Personal information
- Full name: George Frederick Bullock
- Born: 12 August 1918 Warwickshire, England
- Died: November 2006 (aged 88) Barnet, London, England
- Sporting nationality: England

Career
- Status: Professional

Best results in major championships
- Masters Tournament: DNP
- PGA Championship: DNP
- U.S. Open: DNP
- The Open Championship: T2: 1959

= Fred Bullock (golfer) =

English golfer (1918–2006)

George Frederick Bullock (12 August 1918 – November 2006) was an English professional golfer. He died from motor neurone disease. He finished in the top-10 four times in The Open Championship: T-8 in 1938, T-7 in 1950, 8th in 1952, and T-2 in 1959.

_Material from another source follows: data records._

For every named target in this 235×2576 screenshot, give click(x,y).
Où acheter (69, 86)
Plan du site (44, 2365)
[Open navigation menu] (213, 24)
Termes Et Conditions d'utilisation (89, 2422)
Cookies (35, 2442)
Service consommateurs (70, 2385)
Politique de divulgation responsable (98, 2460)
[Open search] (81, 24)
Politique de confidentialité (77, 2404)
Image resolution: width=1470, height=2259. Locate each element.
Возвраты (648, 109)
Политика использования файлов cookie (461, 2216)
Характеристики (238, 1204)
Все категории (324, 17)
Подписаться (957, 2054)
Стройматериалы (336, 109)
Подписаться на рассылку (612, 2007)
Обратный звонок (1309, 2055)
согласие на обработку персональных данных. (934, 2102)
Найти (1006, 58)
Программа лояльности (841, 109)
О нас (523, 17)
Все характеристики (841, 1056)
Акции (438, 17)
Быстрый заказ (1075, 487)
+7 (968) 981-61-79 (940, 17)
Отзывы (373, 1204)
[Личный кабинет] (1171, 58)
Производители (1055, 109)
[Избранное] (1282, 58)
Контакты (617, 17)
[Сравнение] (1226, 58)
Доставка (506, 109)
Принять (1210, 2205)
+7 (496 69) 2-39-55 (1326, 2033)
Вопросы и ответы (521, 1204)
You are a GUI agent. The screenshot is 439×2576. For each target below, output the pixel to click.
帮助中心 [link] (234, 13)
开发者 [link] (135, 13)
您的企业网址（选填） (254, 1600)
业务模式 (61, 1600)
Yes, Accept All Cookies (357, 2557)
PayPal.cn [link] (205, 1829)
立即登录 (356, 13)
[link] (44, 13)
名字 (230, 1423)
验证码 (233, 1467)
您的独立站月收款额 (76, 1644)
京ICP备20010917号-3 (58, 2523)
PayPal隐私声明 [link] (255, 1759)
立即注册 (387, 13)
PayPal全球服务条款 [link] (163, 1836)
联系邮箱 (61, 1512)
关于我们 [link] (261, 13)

Until late 1946 he was an assistant professional at Holyhead Golf Club on Anglesey, Wales where his father George was the professional. Aged 17, he was runner-up in the 1936 Welsh Professional Championship at Prestatyn, behind Fred Lloyd. After two years as professional at Otley Golf Club he became playing assistant professional at Royal Lytham & St Annes Golf Club and then the professional at Glasgow Golf Club in late 1950. At the end of 1955 he moved to Moortown Golf Club. He was later the club professional at Prestwick St Ninians, Caird Park Golf Club and Largs Golf Club.

He had two children: Sandra, who caddied for him in the 1959 Open, and Freida.

==Results in major championships==

| Tournament | 1937 | 1938 | 1939 |
|---|---|---|---|
| The Open Championship | CUT | T8 | CUT |

| Tournament | 1940 | 1941 | 1942 | 1943 | 1944 | 1945 | 1946 | 1947 | 1948 | 1949 |
|---|---|---|---|---|---|---|---|---|---|---|
| The Open Championship | NT | NT | NT | NT | NT | NT | T35 | T15 | CUT | CUT |

| Tournament | 1950 | 1951 | 1952 | 1953 | 1954 | 1955 | 1956 | 1957 | 1958 | 1959 |
|---|---|---|---|---|---|---|---|---|---|---|
| The Open Championship | T7 | CUT | 8 | CUT | T47 |  | CUT | CUT |  | T2 |

| Tournament | 1960 | 1961 | 1962 | 1963 | 1964 |
|---|---|---|---|---|---|
| The Open Championship |  | CUT |  | T46 | CUT |

Note: Bullock only played in The Open Championship.